When things go wrong at the BBC, the joke used to go, “deputy heads will roll” – but in recent years, it is directors general and chairs themselves who have done the right thing and put the institution and what it stands for before their own careers.

It may be that Tim Davie and Deborah Turness, the outgoing director general and news CEO respectively, had an inkling that Donald Trump was preparing to sue the BBC for some outrageous sum, and that they recognised that the political row was making their future untenable and harming the BBC. On those grounds, they were right to quit.

In a fairer, more rational world, they should not have had to pay such a price for what, presumably, happened in the edit suite of an independent production company. It was indeed a calamitous error to edit President Trump’s notorious speech outside the Capitol on 6 January 2021. There was no need to splice Mr Trump’s “fight like hell” reference onto a comment made almost an hour earlier – the thrust of his remarks was clear enough to the crowd that day, such that a violent attack on Congress followed.

There are also objections that can be legitimately raised about some aspects of the way the BBC has covered the war in Gaza – but such objections come from every side in that conflict.

It is not true that the perception of BBC bias always flows in one direction, and many accuse the BBC of giving far too much airtime to Mr Farage, Zia Yusuf and other leading lights of Reform UK, with the suspicion that the corporation is being bullied by the threat of abolition into having them on virtually every programme from Question Time to Newsnight. It might be no great shock to hear Mr Anderson reading the shipping forecast one evening, concentrating on the conditions facing smaller vessels in the English Channel.

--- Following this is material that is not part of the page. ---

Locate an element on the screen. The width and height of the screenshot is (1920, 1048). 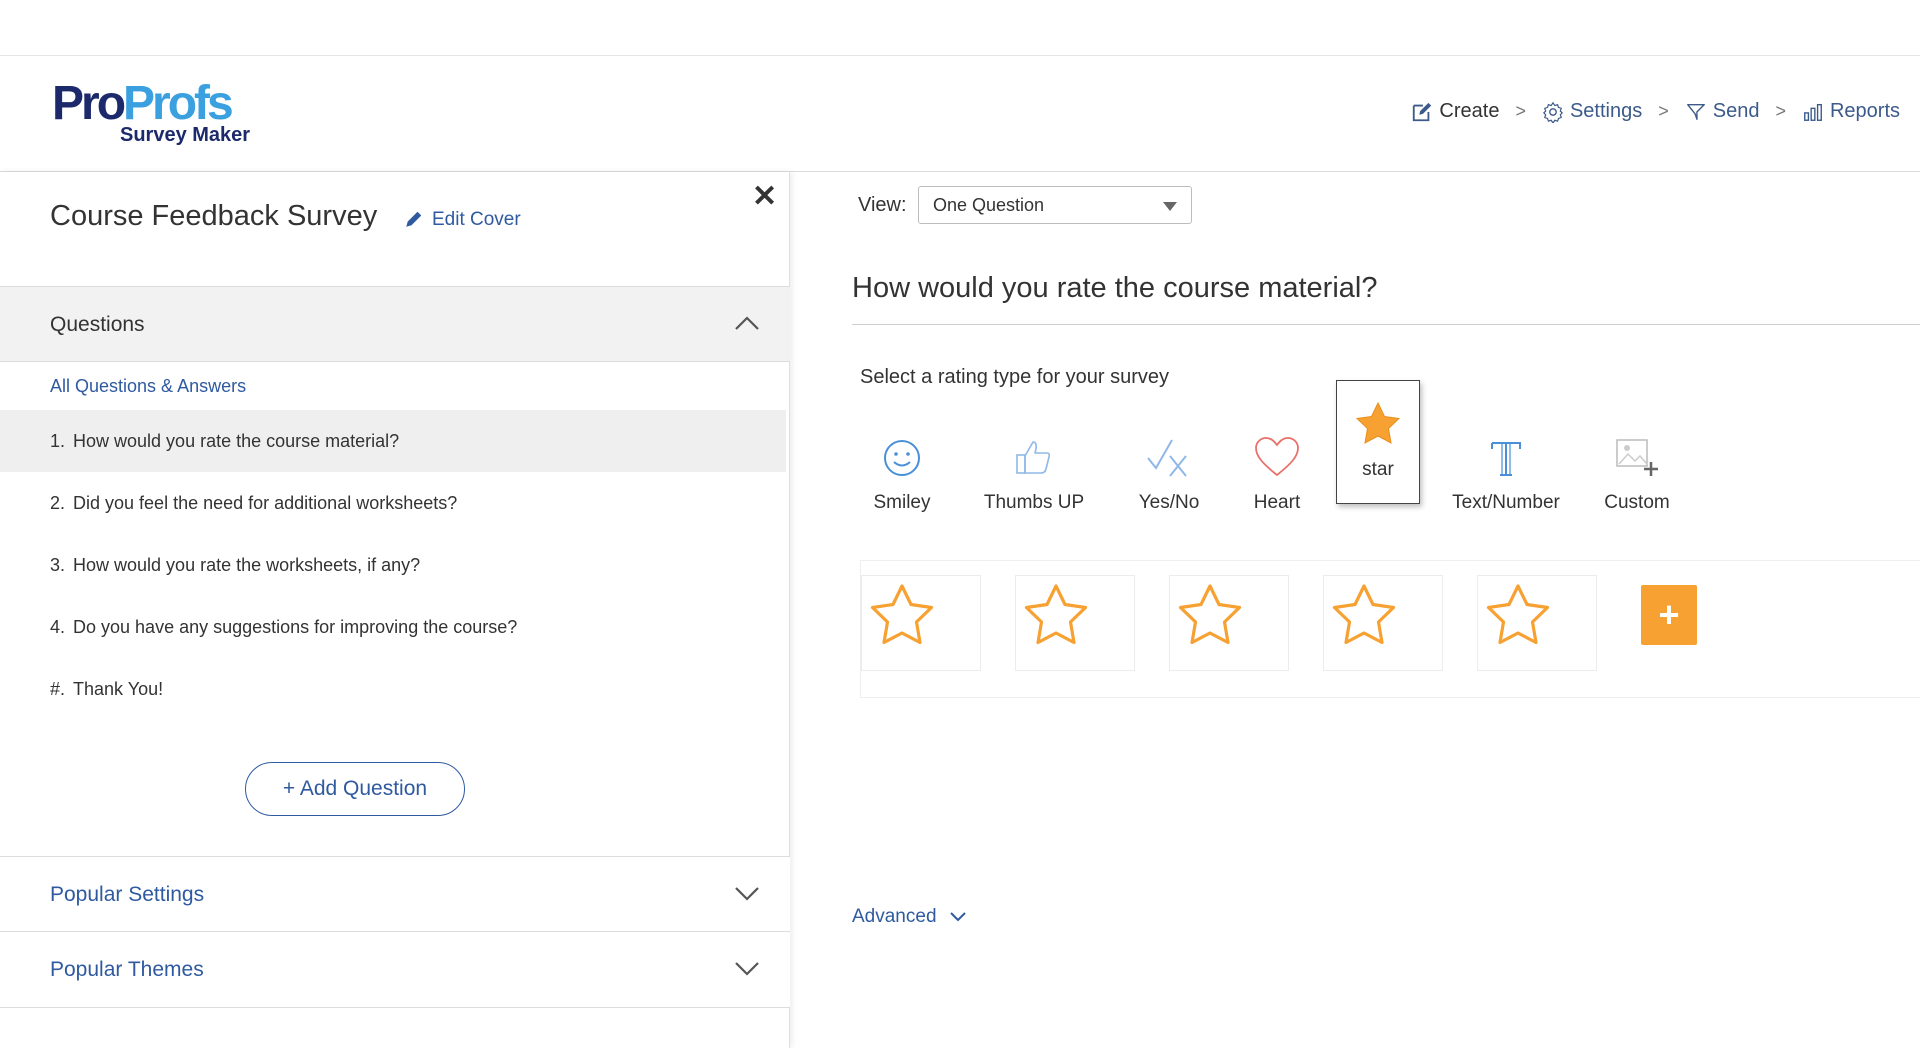
rating-type-label: Yes/No is located at coordinates (1169, 502).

It has become a moral panic, and absurdly so, symbolised in Mr Trump threatening to sue the BBC for an outlandish $1bn (£759m) if it doesn’t apologise (again) and “retract” the offending edition of Panorama.

Things need to calm down – and that includes the BBC’s response, though it is too late to save Mr Davie and Ms Turness from the mob. The BBC is one of Britain’s few genuinely global brands. The World Service has been a literal signal of hope for political prisoners across the world’s totalitarian states; its educational and children’s programmes are an exemplar of their kind; at a time when local newspapers are dying, the BBC helps support accountability in councils; and its sport, entertainment, drama, wildlife and factual programming command national affection and global respect.

It generates enormous amounts of money for the country and inward investment. It may be a smaller player compared to the American majors in financial terms, but creatively, it is very much at least their equal.

Above all, its news and current affairs programming in every medium is trusted and truthful, whatever the exaggerated claims of its enemies. The BBC’s journalists, with vanishingly rare exceptions, have only one bias, and that is in favour of the truth. Some put their lives on the line for it. The searing coverage of its own travails is only the latest example of why the BBC is unique in the world – and worth defending.